What is asked:
A: Summarize the silver futures report in two sentences.
B: In the silver futures report, how large was the registered inventory, the part available for immediate delivery of futures contracts, according to the CME report dated January 27?
C: Return the part of the silver futures report starting at "Warehouse inventory is" and ending at "significant operational stress.".

Given passage:
Silver futures broke through $117 on January 29, continuing a historic bull run with a 275% increase over the past year. Severe physical supply constraints are supporting this rapid surge. Exchange warehouse stocks cover only 14% of open futures contracts.

Inventory reduction, excessive commercial short positions, and abnormal backwardation rolling. These complex factors are triggering a typical short squeeze in real-time.

Warehouse inventory is under pressure

According to the latest CME warehouse inventory report dated January 27, the total silver holdings in COMEX-certified warehouses have decreased to 411.7 million ounces. Particularly important is the fact that the 'registered' inventory available for immediate delivery of futures contracts has decreased to 107.7 million ounces.

Registered inventory decreased by 4.7 million ounces in one day. The inventory has either been withdrawn from warehouses or moved to the 'eligible' category. Eligible inventory cannot be used for futures delivery.

The total open interest stands at 152,020 contracts (760 million ounces). The registered inventory only covers 14.2% of this entire open position. This means that even if some futures holders demand physical delivery, the exchange may face significant operational stress.

Commercial selling has led to an excess of physical supply

According to the CFTC's positions report from January 20, the strength of the short side pressure was revealed.

Commercial players, mainly consisting of banks and dealers, hold a short position of 90,112 contracts and a long position of 43,723 contracts. The net short position stands at 46,389 contracts, amounting to approximately 231 million ounces.

This net short position exceeds twice the deliverable registered inventory of 108 million ounces. If bullish buyers strongly assert their demand for physical delivery, the short side may be forced to procure physical supply in a tight market, leading to further price increases.

A run of records
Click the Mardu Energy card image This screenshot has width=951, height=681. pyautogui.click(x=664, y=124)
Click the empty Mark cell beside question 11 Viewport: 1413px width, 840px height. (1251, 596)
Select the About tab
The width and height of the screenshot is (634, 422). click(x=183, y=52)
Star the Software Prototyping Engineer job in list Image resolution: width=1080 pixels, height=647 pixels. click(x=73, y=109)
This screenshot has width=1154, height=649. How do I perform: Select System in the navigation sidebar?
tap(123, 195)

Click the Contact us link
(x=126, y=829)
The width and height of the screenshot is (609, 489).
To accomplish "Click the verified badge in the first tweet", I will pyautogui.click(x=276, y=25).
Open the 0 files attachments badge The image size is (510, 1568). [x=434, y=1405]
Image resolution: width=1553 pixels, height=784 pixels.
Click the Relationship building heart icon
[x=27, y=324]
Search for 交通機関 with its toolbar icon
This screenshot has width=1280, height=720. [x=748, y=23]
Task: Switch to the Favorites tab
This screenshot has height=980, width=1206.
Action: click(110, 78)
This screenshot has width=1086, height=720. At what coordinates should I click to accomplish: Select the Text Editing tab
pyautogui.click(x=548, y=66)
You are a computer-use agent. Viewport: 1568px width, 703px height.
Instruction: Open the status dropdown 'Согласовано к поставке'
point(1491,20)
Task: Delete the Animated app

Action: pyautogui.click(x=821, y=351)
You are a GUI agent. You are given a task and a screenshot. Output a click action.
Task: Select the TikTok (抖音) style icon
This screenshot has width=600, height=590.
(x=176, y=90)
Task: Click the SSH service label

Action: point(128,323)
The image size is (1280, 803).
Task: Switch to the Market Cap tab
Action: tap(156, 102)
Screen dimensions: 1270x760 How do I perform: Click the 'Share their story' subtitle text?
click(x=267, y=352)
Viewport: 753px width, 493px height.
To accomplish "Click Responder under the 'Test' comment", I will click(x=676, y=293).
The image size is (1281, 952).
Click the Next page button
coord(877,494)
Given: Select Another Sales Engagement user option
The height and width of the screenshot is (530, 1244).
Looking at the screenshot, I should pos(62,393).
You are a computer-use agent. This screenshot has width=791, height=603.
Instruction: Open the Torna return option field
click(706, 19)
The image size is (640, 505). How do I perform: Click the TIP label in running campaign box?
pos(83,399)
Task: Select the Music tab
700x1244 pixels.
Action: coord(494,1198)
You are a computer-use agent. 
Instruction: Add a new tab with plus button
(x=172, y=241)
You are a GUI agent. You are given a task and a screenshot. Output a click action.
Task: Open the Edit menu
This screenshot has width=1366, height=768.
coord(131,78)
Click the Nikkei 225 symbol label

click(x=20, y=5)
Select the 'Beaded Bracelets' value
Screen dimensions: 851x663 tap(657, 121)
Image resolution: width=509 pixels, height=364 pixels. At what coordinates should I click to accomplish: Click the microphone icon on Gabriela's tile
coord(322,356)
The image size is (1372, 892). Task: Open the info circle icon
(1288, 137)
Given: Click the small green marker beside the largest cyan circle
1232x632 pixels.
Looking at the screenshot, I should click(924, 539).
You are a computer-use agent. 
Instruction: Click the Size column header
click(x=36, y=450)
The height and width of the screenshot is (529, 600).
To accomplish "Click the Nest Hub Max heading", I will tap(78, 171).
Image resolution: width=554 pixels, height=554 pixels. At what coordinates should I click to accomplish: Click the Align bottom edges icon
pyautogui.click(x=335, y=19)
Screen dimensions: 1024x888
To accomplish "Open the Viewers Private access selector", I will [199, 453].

The results:
A: Silver futures broke through $117 on January 29, up 275% over the past year, driven by severe physical supply constraints: COMEX registered inventory fell to 107.7 million ounces and covers only 14.2% of open futures contracts. Commercial players hold a net short position of about 231 million ounces, more than twice the deliverable registered inventory, so strong demand for physical delivery could force them to buy supply in a tight market and push prices higher.

B: 107.7 million ounces.

C:
Warehouse inventory is under pressure

According to the latest CME warehouse inventory report dated January 27, the total silver holdings in COMEX-certified warehouses have decreased to 411.7 million ounces. Particularly important is the fact that the 'registered' inventory available for immediate delivery of futures contracts has decreased to 107.7 million ounces.

Registered inventory decreased by 4.7 million ounces in one day. The inventory has either been withdrawn from warehouses or moved to the 'eligible' category. Eligible inventory cannot be used for futures delivery.

The total open interest stands at 152,020 contracts (760 million ounces). The registered inventory only covers 14.2% of this entire open position. This means that even if some futures holders demand physical delivery, the exchange may face significant operational stress.